Data records
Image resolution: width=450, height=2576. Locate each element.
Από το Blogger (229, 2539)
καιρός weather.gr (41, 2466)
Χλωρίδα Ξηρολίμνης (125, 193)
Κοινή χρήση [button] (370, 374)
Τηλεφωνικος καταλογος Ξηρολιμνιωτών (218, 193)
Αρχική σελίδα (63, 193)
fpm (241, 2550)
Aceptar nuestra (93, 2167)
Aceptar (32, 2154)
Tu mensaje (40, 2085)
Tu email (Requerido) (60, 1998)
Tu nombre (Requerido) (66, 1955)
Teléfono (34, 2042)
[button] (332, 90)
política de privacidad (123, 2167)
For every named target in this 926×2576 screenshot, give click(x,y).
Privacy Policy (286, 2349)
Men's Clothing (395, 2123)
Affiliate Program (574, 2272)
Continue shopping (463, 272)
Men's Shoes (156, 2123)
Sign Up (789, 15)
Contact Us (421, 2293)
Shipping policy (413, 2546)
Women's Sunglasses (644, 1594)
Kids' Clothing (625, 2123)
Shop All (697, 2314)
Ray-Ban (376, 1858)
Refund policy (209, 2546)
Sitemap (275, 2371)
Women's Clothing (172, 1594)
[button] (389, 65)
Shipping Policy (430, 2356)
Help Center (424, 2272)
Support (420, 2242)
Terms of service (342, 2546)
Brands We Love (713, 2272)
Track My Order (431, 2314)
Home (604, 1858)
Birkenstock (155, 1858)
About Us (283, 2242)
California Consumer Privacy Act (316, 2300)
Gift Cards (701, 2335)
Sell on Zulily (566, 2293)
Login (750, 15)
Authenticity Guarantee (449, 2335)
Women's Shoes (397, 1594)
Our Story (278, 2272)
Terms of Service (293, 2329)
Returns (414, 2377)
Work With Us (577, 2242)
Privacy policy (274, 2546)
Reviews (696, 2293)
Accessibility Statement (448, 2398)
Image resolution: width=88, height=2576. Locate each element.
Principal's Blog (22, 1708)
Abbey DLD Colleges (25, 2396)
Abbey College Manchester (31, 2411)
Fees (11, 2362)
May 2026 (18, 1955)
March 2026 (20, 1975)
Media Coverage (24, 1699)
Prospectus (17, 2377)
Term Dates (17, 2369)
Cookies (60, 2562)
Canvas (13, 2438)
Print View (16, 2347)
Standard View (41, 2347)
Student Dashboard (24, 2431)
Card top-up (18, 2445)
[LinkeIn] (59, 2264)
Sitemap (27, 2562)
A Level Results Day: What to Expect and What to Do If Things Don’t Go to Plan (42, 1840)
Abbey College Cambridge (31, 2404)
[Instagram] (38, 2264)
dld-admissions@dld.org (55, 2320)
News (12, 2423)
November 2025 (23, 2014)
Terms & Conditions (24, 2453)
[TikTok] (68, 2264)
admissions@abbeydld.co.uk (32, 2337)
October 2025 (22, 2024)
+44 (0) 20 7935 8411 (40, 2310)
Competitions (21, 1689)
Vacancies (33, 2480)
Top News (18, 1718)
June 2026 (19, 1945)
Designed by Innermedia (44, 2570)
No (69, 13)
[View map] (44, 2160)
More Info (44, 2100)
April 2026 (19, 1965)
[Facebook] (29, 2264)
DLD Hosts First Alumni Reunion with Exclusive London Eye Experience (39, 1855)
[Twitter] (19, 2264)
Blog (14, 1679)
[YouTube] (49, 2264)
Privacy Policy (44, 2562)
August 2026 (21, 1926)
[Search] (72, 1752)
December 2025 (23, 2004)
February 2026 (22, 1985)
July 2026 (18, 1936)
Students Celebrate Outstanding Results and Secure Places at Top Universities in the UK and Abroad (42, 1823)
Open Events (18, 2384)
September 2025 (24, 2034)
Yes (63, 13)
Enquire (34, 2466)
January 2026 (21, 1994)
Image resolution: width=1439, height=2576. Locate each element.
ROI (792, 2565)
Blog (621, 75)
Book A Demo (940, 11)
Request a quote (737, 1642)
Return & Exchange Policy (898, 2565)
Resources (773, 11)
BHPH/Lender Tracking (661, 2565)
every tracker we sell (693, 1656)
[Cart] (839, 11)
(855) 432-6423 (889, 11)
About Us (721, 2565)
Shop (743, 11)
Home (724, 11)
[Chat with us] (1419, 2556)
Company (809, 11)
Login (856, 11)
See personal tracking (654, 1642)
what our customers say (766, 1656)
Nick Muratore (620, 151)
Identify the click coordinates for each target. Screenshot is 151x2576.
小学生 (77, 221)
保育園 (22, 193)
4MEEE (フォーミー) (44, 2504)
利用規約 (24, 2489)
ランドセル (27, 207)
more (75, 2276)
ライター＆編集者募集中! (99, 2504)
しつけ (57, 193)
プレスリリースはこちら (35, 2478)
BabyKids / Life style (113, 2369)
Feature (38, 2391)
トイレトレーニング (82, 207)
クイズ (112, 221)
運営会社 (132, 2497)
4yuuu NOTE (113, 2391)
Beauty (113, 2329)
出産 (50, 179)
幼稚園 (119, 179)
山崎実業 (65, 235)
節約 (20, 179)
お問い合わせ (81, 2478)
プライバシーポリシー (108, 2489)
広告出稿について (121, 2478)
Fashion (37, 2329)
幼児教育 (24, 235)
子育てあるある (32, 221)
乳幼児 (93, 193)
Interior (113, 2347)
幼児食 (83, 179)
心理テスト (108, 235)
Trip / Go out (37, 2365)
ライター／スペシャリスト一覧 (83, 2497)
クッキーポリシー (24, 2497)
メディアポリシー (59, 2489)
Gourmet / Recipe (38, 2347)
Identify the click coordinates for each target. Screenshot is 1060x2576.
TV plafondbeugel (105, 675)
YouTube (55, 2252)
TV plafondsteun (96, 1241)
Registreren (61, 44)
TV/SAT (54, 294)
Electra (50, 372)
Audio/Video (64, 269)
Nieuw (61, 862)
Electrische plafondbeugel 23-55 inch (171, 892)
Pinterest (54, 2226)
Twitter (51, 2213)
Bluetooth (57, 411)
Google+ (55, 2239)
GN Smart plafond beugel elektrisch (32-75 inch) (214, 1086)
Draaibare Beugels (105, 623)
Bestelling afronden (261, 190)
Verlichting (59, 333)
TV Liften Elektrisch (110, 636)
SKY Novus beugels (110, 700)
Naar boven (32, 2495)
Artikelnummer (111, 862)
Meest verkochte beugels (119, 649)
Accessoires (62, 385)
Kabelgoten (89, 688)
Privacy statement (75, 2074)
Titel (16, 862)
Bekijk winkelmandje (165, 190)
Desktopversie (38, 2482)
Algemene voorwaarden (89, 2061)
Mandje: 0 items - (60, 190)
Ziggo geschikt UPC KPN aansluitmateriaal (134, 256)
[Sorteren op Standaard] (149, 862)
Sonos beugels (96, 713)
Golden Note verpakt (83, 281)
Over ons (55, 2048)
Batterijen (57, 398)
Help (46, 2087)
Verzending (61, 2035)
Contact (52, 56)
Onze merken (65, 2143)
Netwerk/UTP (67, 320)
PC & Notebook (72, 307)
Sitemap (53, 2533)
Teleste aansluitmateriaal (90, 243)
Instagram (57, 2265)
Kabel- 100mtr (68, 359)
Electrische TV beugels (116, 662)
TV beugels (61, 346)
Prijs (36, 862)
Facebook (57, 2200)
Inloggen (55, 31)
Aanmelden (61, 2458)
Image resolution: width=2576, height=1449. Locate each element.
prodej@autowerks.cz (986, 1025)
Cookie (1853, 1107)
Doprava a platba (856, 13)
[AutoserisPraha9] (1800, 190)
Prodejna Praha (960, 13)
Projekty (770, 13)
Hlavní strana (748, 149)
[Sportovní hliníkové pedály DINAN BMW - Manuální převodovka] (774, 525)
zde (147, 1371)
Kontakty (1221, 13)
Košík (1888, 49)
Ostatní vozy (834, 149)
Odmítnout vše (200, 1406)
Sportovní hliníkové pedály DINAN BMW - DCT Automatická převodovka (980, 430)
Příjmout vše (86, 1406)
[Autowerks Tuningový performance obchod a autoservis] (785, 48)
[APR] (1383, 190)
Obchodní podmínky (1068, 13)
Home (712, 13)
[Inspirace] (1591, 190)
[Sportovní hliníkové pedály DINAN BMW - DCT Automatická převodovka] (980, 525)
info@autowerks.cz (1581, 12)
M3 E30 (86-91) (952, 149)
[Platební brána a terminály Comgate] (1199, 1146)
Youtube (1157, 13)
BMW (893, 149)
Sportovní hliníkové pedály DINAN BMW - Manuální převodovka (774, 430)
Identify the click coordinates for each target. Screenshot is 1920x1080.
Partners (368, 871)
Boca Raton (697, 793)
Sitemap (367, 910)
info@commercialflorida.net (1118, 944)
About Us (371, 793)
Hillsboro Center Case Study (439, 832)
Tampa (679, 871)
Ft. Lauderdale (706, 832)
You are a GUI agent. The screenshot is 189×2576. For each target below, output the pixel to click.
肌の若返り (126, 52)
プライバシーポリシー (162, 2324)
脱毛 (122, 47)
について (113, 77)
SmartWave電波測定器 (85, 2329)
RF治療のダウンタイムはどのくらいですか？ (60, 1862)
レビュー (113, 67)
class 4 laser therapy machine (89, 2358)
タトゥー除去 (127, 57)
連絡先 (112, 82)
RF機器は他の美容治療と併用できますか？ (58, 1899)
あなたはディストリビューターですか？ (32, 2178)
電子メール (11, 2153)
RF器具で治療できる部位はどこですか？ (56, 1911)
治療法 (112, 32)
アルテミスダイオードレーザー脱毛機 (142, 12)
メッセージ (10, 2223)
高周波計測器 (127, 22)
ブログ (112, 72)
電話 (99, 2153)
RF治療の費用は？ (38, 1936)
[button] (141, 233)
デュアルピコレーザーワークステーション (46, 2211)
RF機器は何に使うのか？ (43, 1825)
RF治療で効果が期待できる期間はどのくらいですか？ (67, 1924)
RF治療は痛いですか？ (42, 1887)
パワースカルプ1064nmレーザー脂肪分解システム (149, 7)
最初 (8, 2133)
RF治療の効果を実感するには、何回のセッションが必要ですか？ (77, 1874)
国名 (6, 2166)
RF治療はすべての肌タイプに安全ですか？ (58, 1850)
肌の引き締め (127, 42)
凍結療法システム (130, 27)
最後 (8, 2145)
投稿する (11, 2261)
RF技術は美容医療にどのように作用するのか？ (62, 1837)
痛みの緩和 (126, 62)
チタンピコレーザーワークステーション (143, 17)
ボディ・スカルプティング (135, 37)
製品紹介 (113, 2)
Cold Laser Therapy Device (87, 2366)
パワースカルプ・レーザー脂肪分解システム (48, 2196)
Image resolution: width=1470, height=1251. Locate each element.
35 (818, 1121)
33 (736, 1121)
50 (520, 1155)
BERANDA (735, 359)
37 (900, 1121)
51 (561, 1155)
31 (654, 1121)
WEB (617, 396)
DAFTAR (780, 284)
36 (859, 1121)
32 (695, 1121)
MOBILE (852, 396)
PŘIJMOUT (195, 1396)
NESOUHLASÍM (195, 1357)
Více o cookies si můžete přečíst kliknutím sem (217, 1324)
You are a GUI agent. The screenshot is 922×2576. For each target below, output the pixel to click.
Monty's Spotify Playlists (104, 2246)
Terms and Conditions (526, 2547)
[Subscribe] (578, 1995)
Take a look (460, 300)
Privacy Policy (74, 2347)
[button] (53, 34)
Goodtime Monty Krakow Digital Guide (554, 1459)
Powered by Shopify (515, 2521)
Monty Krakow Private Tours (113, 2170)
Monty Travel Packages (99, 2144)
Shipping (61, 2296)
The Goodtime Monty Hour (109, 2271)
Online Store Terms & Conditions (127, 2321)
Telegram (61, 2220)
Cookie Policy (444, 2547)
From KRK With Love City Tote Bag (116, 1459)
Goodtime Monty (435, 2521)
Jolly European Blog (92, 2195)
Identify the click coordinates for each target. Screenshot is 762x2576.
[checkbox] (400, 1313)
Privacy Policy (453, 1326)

* Work item *
Emit an exact copy of the lines spanning the start of the records to the line containing "Privacy Policy (286, 2349)", inclusive, and no other output.

* Solution to the problem *
Image resolution: width=450, height=2576. Locate each element.
Από το Blogger (229, 2539)
καιρός weather.gr (41, 2466)
Χλωρίδα Ξηρολίμνης (125, 193)
Κοινή χρήση [button] (370, 374)
Τηλεφωνικος καταλογος Ξηρολιμνιωτών (218, 193)
Αρχική σελίδα (63, 193)
fpm (241, 2550)
Aceptar nuestra (93, 2167)
Aceptar (32, 2154)
Tu mensaje (40, 2085)
Tu email (Requerido) (60, 1998)
Tu nombre (Requerido) (66, 1955)
Teléfono (34, 2042)
[button] (332, 90)
política de privacidad (123, 2167)
For every named target in this 926×2576 screenshot, give click(x,y).
Privacy Policy (286, 2349)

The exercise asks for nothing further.